Madre, padre, marito, moglie, fidanzato, amico, spesso ci spendiamo sino all'inverosimile per loro, ma è solo per appropriarci dell'altro, per carpirne la gratitudine, stringendo al loro collo un laccio con soave perversione.
Gesù invece sfugge alla carne, non cerca la gloria dagli uomini, si spende perché ogni uomo, anche il più grande peccatore, possa essere glorificato davanti al Padre, perdonato e ricreato nel suo amore. La Chiesa non è un’agenzia che dispensa guarigioni, un negozio con orari di apertura e chiusura. Inviata da Gesù, ne segue le “tracce” che si inoltrano nel “buio” del mondo per attirare ogni uomo “sul far del mattino”, nell’alba della sua risurrezione.

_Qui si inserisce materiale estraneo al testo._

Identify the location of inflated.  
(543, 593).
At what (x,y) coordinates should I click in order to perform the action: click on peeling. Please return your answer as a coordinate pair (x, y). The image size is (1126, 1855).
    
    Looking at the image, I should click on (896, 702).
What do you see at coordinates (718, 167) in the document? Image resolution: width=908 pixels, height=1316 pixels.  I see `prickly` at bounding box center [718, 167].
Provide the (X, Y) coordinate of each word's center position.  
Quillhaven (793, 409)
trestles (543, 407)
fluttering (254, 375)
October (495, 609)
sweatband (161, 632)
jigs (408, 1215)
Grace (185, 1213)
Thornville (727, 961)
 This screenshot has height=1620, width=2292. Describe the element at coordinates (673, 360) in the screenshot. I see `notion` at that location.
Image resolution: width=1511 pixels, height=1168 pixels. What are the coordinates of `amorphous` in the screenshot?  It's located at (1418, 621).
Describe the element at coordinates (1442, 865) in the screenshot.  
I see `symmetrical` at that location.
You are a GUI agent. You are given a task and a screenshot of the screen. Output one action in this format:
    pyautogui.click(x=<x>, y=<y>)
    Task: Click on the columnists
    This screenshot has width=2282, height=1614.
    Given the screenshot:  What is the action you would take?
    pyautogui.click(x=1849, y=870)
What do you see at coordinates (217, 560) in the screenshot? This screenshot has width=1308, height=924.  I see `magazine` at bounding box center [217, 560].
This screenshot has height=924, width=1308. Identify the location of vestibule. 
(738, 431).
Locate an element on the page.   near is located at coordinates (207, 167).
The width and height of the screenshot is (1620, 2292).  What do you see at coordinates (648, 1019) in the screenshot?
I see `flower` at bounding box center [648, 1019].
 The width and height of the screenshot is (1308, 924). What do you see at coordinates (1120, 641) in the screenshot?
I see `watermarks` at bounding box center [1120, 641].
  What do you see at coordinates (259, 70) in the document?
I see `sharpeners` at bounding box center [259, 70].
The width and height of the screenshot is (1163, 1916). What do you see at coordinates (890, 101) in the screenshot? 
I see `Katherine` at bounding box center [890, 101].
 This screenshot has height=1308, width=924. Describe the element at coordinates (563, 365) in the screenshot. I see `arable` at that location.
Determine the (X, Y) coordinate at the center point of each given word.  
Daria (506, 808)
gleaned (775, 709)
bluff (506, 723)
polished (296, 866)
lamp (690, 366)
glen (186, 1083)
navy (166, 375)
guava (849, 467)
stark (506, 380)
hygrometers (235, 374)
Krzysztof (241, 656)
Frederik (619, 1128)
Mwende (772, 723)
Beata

La Chiesa vive unita con Lui sola a solo con il Padre, nell’intercessione instancabile con cui offre se stessa per riconciliare in Cristo ogni peccatore. Gesù, infatti, è uscito-venuto dal Padre per compiere una missione, e la sua vita non gli appartiene; essa è una porta aperta come quella della casa di Pietro, immagine della Chiesa.
Tutta la città può entrare attraverso di Lui, perché è l'unico pastore che conosce sino in fondo le sue pecore. Nella notte della morte che si stende sulla vita degli uomini Gesù è lì, ad annunciare in ogni “villaggio” l'amore di Dio, più forte del peccato e della morte.
Gesù schiude anche oggi la porta della vita, della misericordia e dell'amore; attraverso di essa possiamo anche noi entrare di nuovo nell'intimità di Dio, essergli familiari, figli, per vivere e camminare nel servizio del Vangelo, che è l'amore gratuito per il quale siamo stati creati.